Anything above that grey line is a signature!
Also, anything can be put in your signature, (also referred as a siggy) including ads but! You cannot do anything else that violates the community guidelines as, you will be reported and you could be banned/muted.
Computer enthusiast, coder, designer and a offline veteran.
700th post

dynamicsofscratch

I mean, a collaborated and combined effort to make a new DB would theoretically be possible.

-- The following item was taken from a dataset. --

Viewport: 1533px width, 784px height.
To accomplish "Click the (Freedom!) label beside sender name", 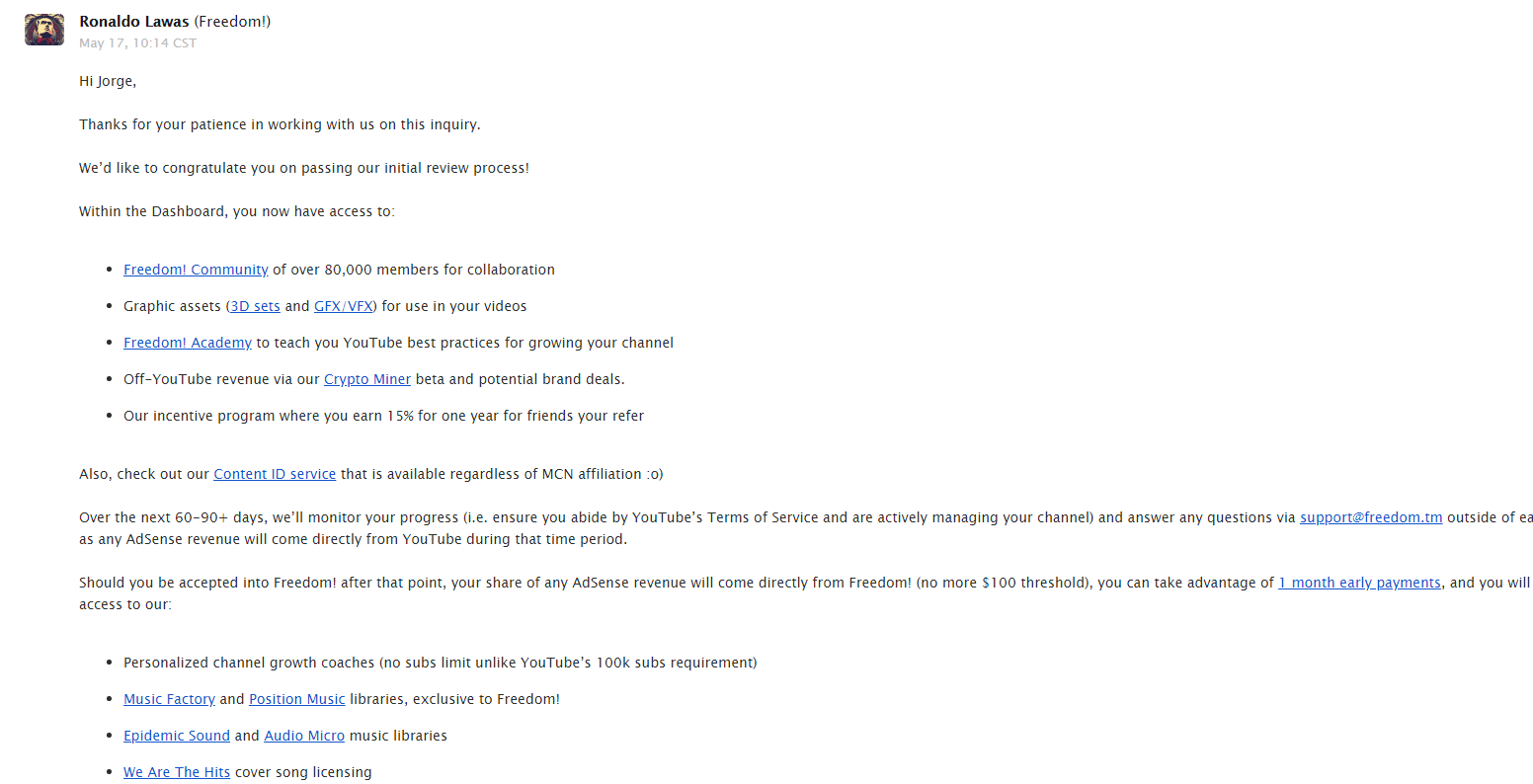I will (232, 22).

Here are my pros and cons of making a new DB

Pros

It would reduce the amount of load on ScratchDB, hence improving speed for ScratchDB users.
It would be (most likely) open-source so that issues can be located and code can be updated to fix them
It could be faster, more efficient and be more reliable than ScratchDB
Experimental versions of it could show new features and the DB could be modified for certain use-cases too.

Cons

While reducing the load on ScratchDB, It would increase the load on the main Scratch API (could be worked around though?)
Unspotted vulnerabilities could mean that the DB is more prone to hacking (rather this isn't a con as anything could be hacked)
Increased clutter as everyone would just create their own if making another one was possible and documented.
Rather than create a new DB, make a improved version of the existing DB as it prevent flocking of users from one to other.
Speaking of flocking, users would flood to the new DB and would increase the load on that, meaning switching between DBs.

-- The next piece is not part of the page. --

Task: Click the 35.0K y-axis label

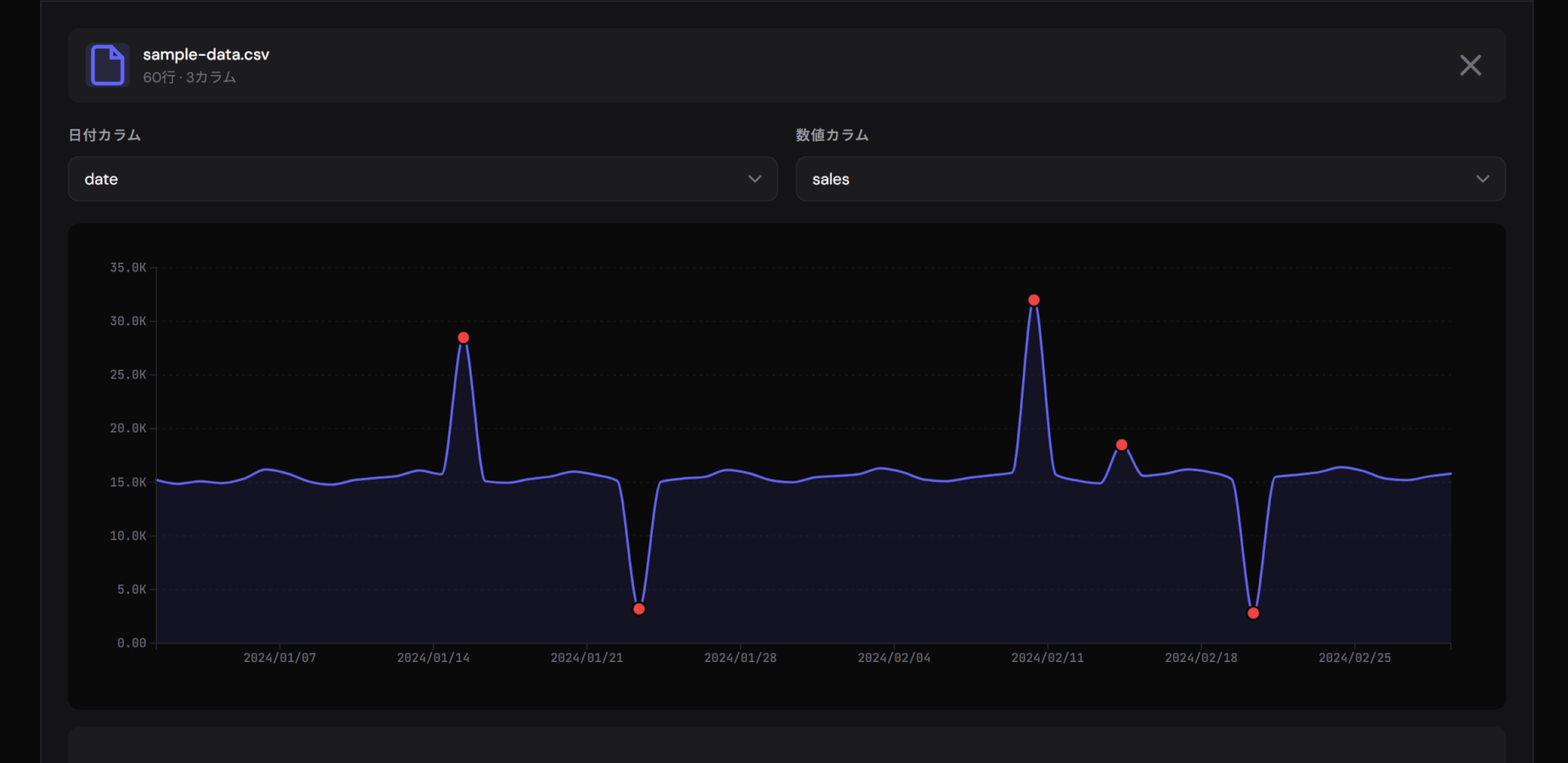Action: (x=128, y=268)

aII toasters toast toast, but what happens when there are no longer toasters being produced? will their technology simply become obsolete, with humans moving onto bigger, better things? will toast become a distant memory, written in textbooks of the future as foods us simpler generations ate? who's to say! society is constantly moving, changing, evolving, ideas being built upon, improved upon, theories being proven or disproven. are we but a blip on the timeline? sure, our names may not be remembered, but that's not the point. you can make a change. you can make a difference. you can make the world better, even if you don't know yet. and the first step is to go for it. even if you are afraid of failure. going back to the example of toasters, do you know off the top of your head who invented them? no? have you used one? probably. so, even if you don't remember my name, if I was able to help awnser your question, that is enough. if I was able to help you, even in the slightest way, this could push you to continue with scratch and not give up after the program crashes, and maybe one day learn other programming languages and change the world. everything is a cause and effect reaction, new inventions lead to the technology of the future, and even as the generations of the past are slowly forgotten, their influence lives on to this day, affecting how the world eventually turned out and how it will be for generations to come.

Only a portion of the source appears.